本文:
▬▬▬▬▬▬▬▬▬▬
7/1 ドラえもん「天井うらの宇宙戦争」ほか

2005-07-01 23:40:38 | アニメドラ感想
「一生に一度は百点を…」(脚本/早川正、絵コンテ・演出/塚田庄英、作画監督/富永貞義)

 大山時代のリメイク版「コンピューターペンシル」に続いて、またもジャイアンの父ちゃんが登場せず、母ちゃんにその役が回されており、非常に残念。大山時代後期から疑問に思っていたのだが、何かジャイアンを父ちゃんを出せない理由でもあるのだろうか。今後、父ちゃんが出て来る可能性があるのは「ソノウソホント」くらいだろうか。大山時代のリメイク版では、この話のリメイク版も父ちゃんが出なくなっていたが。
 肝心の本編は、コンピューターペンシルに気づく以降のジャイアンの描写が、ちょっと弱い気がした。この部分は、とことんジャイアンのずるさを描いて欲しかった。それでこそ、オチが引き立つのだから。逆に、道具を使おうかどうか迷うのび太の描写は、じっくり描かれており、よかった。全体として、のび太に重点を置きすぎて、ジャイアンの扱いが少し弱くなってしまったようだ。
▬▬▬▬▬▬▬▬▬▬
掲載資料:

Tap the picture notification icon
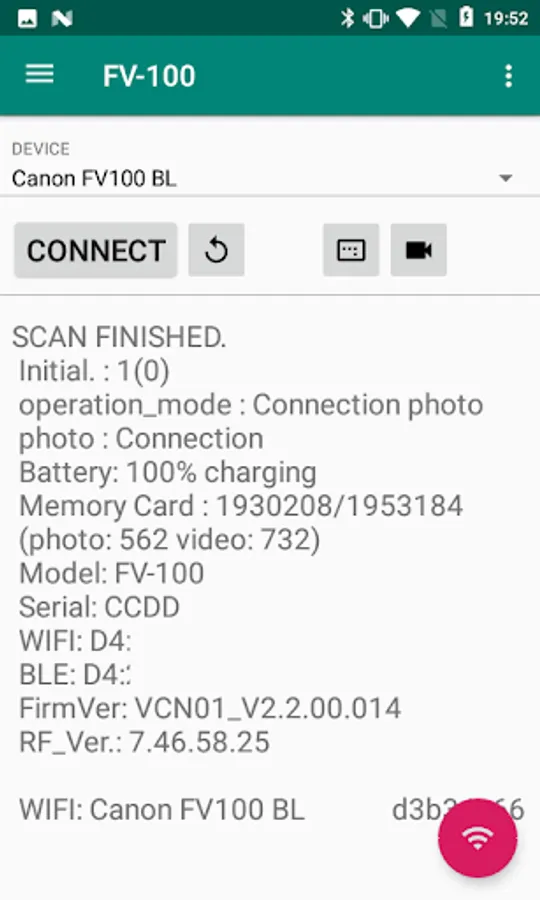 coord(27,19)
▬▬▬▬▬▬▬▬▬▬
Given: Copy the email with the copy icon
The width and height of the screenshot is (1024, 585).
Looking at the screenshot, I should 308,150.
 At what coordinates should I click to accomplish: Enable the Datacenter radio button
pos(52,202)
▬▬▬▬▬▬▬▬▬▬
練習問題:
[1] ドラえもんの感想文について、次の問いに答えよ。
(a) この記事が投稿された日時はいつか。
(b) 「一生に一度は百点を…」の脚本は誰が担当したか。
(c) 筆者がよかったと評価しているのは、誰のどのような描写か。
[2] 一覧の「Given: Copy the email with the copy icon」を含む行から書き始め、「pos(52,202)」を含む行で終えて、その範囲の「Datacenter」を「Network」に置き換えて書き直してください。それ以外は一切変えないこと。
一覧は本文とは無関係である。

解答:
[1]
(a) 2005-07-01 23:40:38
(b) 早川正
(c) 道具を使おうかどうか迷うのび太の描写

[2]
Given: Copy the email with the copy icon
The width and height of the screenshot is (1024, 585).
Looking at the screenshot, I should 308,150.
 At what coordinates should I click to accomplish: Enable the Network radio button
pos(52,202)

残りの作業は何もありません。